Re: request for help on IMSM-metadata RAID-5 array

Mariusz Tkaczyk <mariusz.tkaczyk@xxxxxxxxxxxxxxx> · Mon, 25 Sep 2023 11:44:20 +0200

On Sat, 23 Sep 2023 12:54:52 +0200
Joel Parthemore <joel@xxxxxxxxxxxxxxx> wrote:

> Apologies in advance for the long email, but I wanted to include 
> everything that is asked for on the "asking for help" page associated 
> with the mailing list. The output from some of the requested commands is 
> pretty lengthy.
> 
> My home directory is on a three-disk RAID-5 array that, for whatever 
> reason (it seemed like a good idea at the time?), I built using the 
> hooks from the UEFI BIOS (or so I understand what I did). That is to 
> say, it's a "real" software-based RAID array in Linux that's built on a 
> "fake" RAID array in the UEFI BIOS. Mostly nothing important is stored 
> on the /home partition, but I forgot to back up a few important things 
> that are (or, at least, were). So I'd like to get the RAID array back if 
> I can, or know if I can't; and I will be extremely grateful to anyone 
> who can tell me one way or the other.
> 
> All was well for some number of years until a few days ago. After I 
> installed the latest KDE updates, the RAID array would lock up entirely 
> when I tried to log in to a new KDE Wayland session. It all came down to 
> one process that refused to die, running startplasma-wayland. Because 
> the process refused to die, the RAID array could not be stopped cleanly 
> and rebooting the computer therefore caused the RAID array to go out of 
> sync.

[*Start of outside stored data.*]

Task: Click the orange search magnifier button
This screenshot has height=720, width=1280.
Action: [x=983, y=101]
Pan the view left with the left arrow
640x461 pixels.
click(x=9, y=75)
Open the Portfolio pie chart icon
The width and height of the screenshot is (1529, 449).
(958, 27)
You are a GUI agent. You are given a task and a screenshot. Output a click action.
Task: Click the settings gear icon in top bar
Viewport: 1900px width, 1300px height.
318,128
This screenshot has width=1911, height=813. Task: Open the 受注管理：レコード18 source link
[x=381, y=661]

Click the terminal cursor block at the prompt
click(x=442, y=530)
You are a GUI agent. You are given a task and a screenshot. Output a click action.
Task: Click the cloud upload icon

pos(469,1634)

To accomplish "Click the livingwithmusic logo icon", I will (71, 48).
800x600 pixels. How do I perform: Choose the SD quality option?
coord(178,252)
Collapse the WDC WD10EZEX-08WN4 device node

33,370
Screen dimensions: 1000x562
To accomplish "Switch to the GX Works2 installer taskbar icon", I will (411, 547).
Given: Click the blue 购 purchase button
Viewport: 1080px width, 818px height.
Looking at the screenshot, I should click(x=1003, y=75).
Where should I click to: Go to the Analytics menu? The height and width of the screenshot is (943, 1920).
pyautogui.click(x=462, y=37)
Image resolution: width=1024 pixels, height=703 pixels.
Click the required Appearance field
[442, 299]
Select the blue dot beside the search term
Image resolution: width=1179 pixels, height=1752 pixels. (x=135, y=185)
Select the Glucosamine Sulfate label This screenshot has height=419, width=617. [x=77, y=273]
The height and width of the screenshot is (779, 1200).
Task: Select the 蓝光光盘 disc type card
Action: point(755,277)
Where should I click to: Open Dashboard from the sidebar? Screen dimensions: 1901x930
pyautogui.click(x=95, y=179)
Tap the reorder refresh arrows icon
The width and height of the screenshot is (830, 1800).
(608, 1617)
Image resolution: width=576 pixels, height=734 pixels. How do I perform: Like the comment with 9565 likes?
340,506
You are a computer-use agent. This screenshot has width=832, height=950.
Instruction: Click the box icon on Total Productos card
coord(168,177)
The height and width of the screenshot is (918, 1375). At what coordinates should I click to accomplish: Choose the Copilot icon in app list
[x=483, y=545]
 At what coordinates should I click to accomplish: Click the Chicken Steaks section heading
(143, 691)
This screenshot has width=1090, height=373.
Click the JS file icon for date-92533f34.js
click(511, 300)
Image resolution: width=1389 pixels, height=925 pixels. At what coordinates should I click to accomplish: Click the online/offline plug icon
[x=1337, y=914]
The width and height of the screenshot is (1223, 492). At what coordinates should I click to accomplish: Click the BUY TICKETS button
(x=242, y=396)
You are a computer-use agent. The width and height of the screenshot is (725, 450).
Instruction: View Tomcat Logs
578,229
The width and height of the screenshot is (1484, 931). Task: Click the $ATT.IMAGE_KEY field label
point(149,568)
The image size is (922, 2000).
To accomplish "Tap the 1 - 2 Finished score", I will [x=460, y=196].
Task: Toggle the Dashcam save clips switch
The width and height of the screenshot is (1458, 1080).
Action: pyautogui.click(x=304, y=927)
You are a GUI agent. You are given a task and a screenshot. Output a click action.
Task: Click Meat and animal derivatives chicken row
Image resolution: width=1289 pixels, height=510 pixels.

After that, any attempt whatsoever to access the RAID array would 
> cause the RAID array to lock up again.
> 
> The first few times this happened, I was able to start the computer 
> without starting the RAID array, reassemble the RAID array using the 
> command mdadm --assemble --run --force /dev/md126 /dev/sda /dev/sde 
> /dev/sdc and have it working fine -- I could fix any filestore problems 
> with e2fsck, mount /home, log in to my home directory, do pretty much 
> whatever I wanted -- until I tried logging into a new KDE Wayland 
> session again. This happened several times while I was trying to 
> troubleshoot the problem with startplasma-wayland.
> 
> Unfortunately, one time this didn't work. I was still able to start the 
> computer without starting the RAID array, reassemble it and reboot with 
> the RAID array looking seemingly okay (according to mdadm -D) BUT this 
> time, any attempt to access the RAID array or even just stop the array 
> (mdadm --stop /dev/md126, mdadm --stop /dev/md127) once it was started 
> would cause the RAID array to lock up. That means (I think) that I can't 
> create an image of the array contents using dd, which is what -- of 
> course -- I should have done in the first place. (I could assemble the 
> RAID array read-only, but the RAID array is out of sync because it 
> didn't shut down properly.)
> 
> I'm guessing that the contents of the filestore on the RAID array are 
> probably still there. Does anyone have suggestions on getting the RAID 
> array working properly again and accessing them? I have avoided doing 
> anything further myself because, of course, if the contents of the 
> filestore are still there, I don't want to do anything to jeopardize 
> them. You may tell me that I've done too much already. :-)

Hi Joel,
sorry for late response, I see that you were able to recover the data!
I was few days off.

I think that metadata manager is down or broken from some reasons.
#systemctl status mdmon@md127.service

I you will get the problem again, please try (but do not abuse- use it as last
resort!!):
#systemctl restart mdmon@md127.service

We know that there was a change in systemd and it causes that our userspace
metadata manager was not responsible because it couldn't be restarted after
switch root. Issue is fixed in upstream:
https://git.kernel.org/pub/scm/utils/mdadm/mdadm.git/commit/?id=723d1df4946eb40337bf494f9b2549500c1399b2

I didn't read whole thread but issue matches for me.
Hopefully, you will find it useful.

Thanks,
Mariusz